[Start GIVEN PASSAGE]

After suffering through the Petraeus hearings, it’s time for Congress to take responsibility for our sinkhole war.
By EDITORIAL  |  April 9, 2008


Watching the Senate Armed Services and the Foreign Relations Committees question Iraq proconsul General David Petraeus about the status of the war was a disturbing, almost embarrassing, experience.

It was as if the unspoken but acrid truth that this war was a huge mistake and a terrible waste had so permeated every crevice of Capitol Hill that the air in the hearing room was noxious with futility.

The so-called surge on which Petraeus reported has been a narrowly defined success. Casualties among American troops and Iraqi civilians are down since January 2007, when the surge was announced, as are insurgent attacks. The seizure of weapons has dramatically increased.

But when all the bodies are counted, the level of violence continues at a pitch that was anxiety-provoking two years ago. Within the context of a conflict that has lasted longer than World War II, that must be as sobering to hawks as it is depressing to doves.

[End GIVEN PASSAGE]
[Start EXCERPTED DATA]

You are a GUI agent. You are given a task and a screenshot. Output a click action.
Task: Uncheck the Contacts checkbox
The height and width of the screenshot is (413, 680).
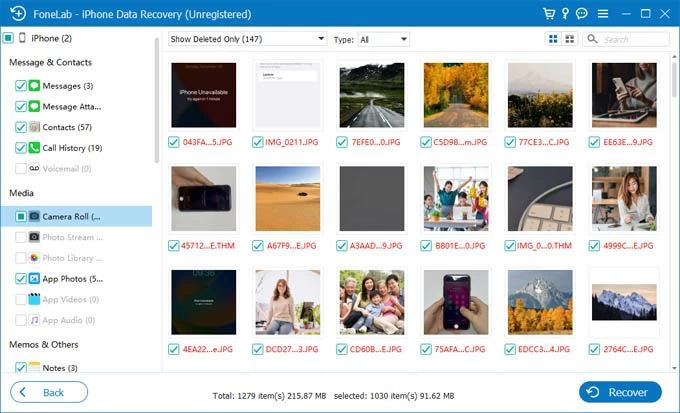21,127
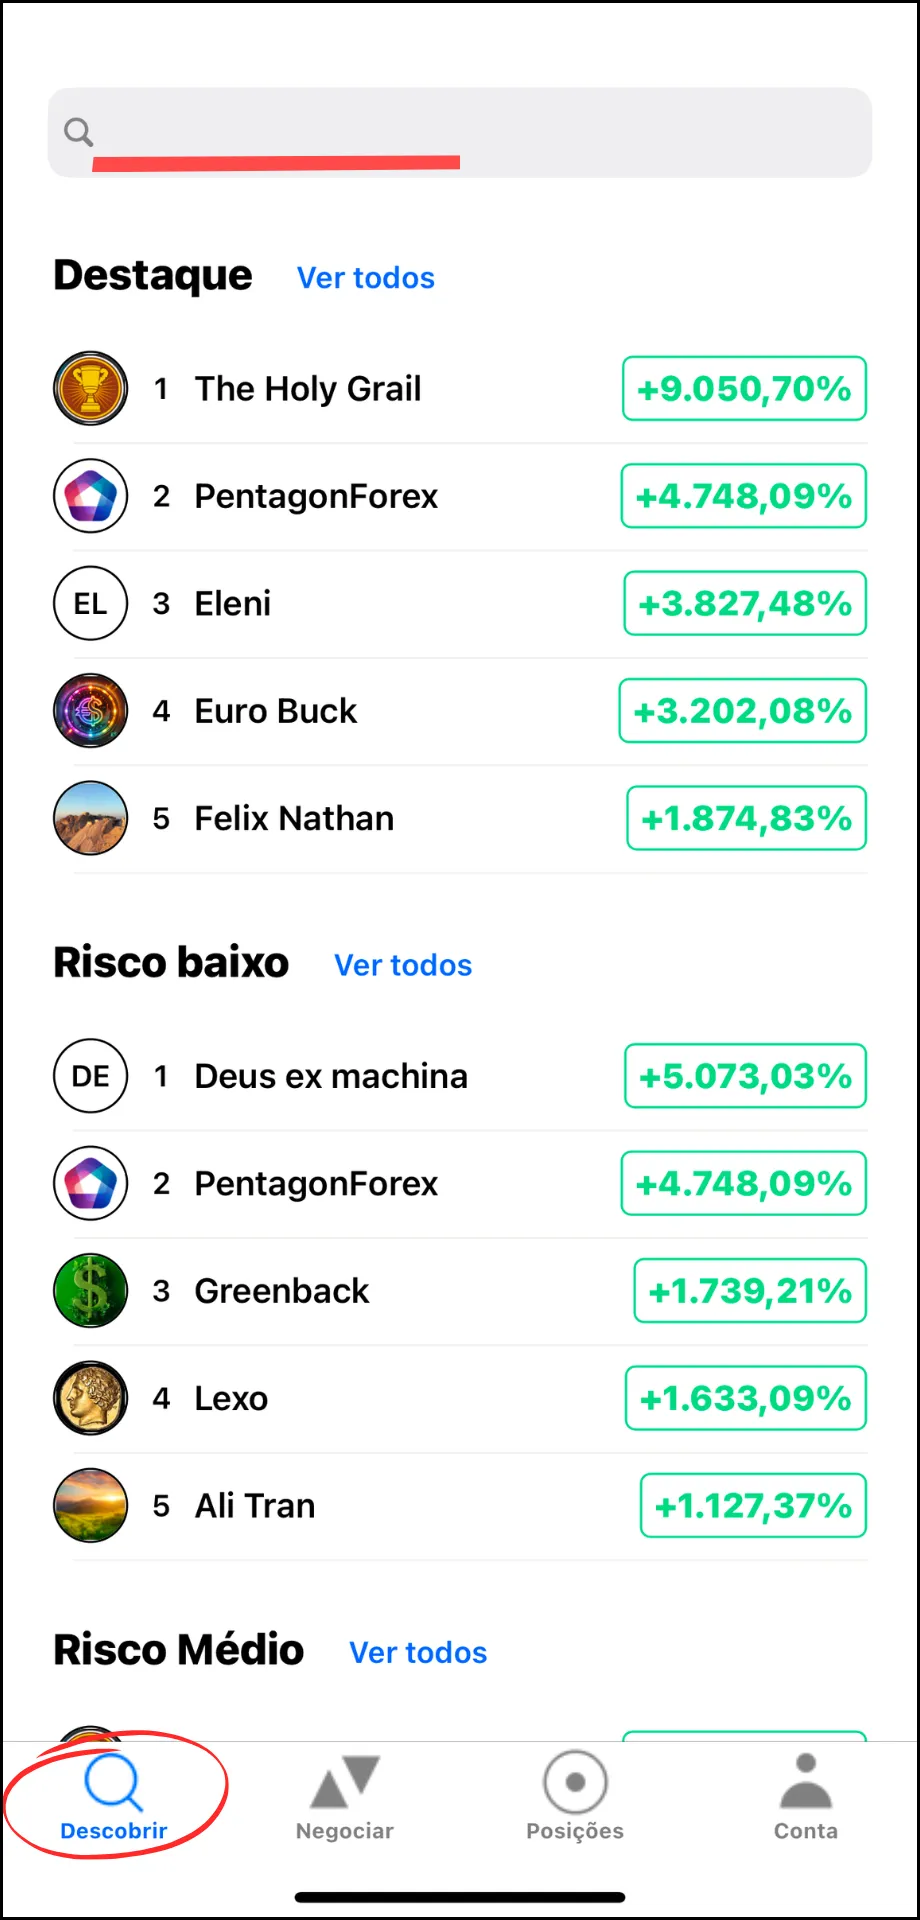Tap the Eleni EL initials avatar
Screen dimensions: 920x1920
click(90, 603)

[End EXCERPTED DATA]
[Start EXCERPTED DATA]

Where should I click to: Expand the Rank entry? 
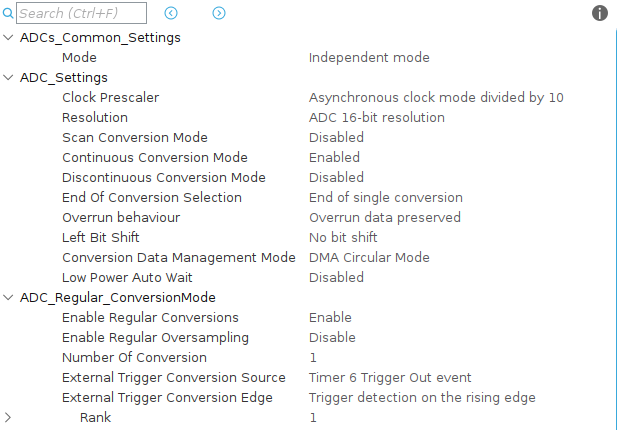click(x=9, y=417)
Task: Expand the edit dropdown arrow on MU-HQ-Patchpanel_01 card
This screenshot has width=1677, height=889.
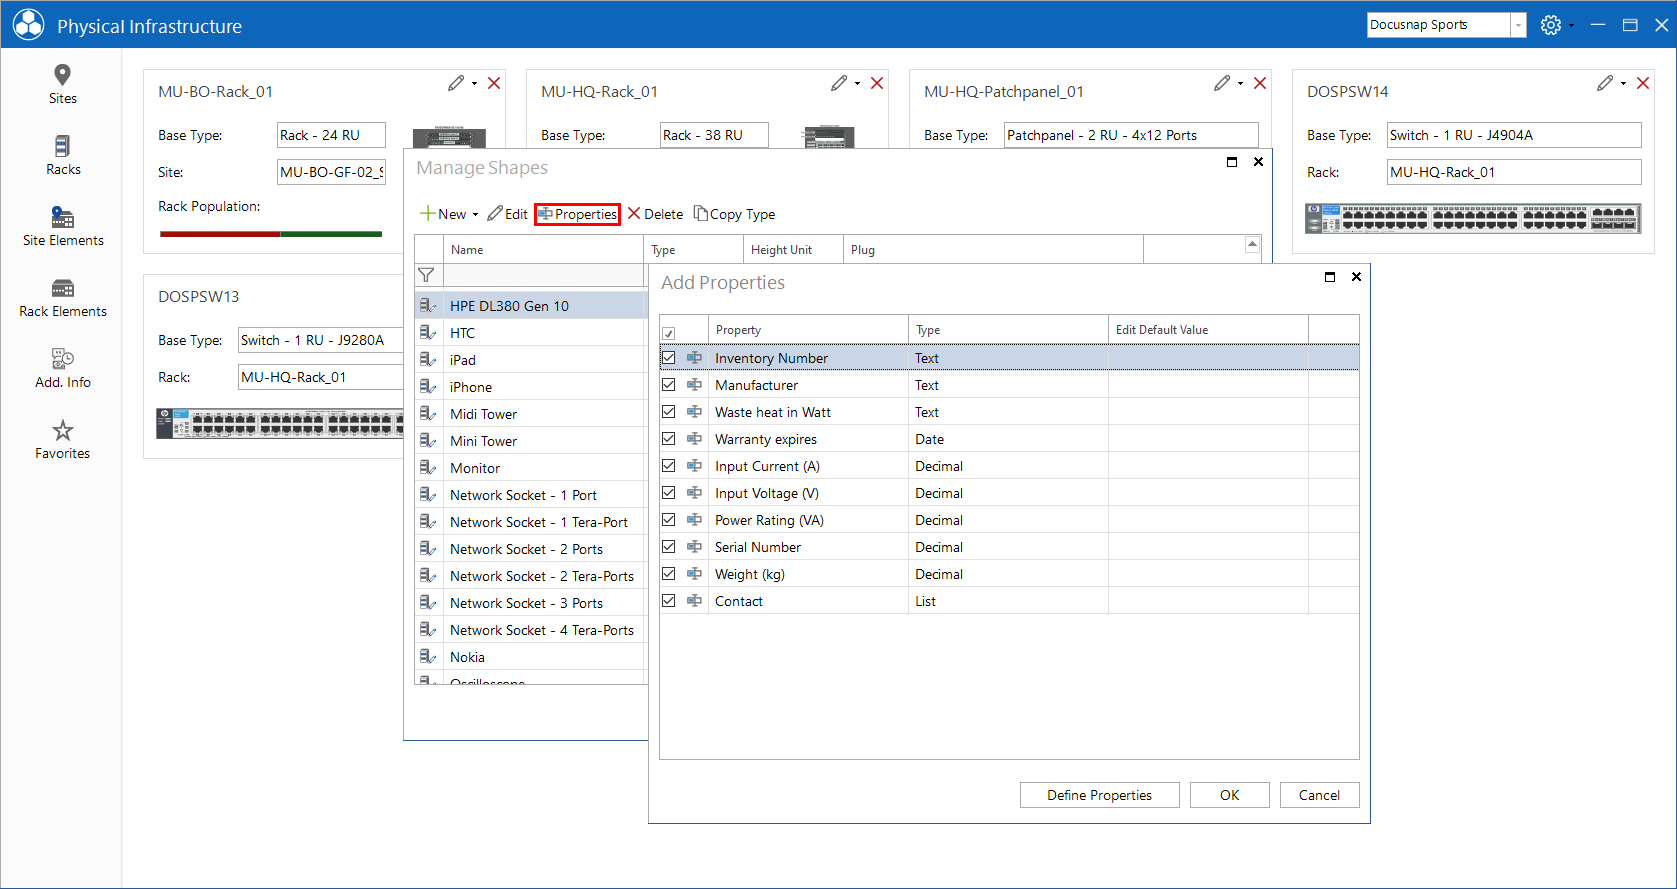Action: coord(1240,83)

[End EXCERPTED DATA]

# INSTRUCTIONS
(1) Answer these questions about the editorial:
(a) Which two Senate committees questioned General David Petraeus?
(b) In what month and year was the surge announced?
(c) What has dramatically increased?
(2) Collect every line of the records that contains the string "height".

# ANSWERS PROVIDED
(1)
(a) The Senate Armed Services Committee and the Foreign Relations Committee
(b) January 2007
(c) The seizure of weapons

(2)
The height and width of the screenshot is (413, 680).
This screenshot has width=1677, height=889.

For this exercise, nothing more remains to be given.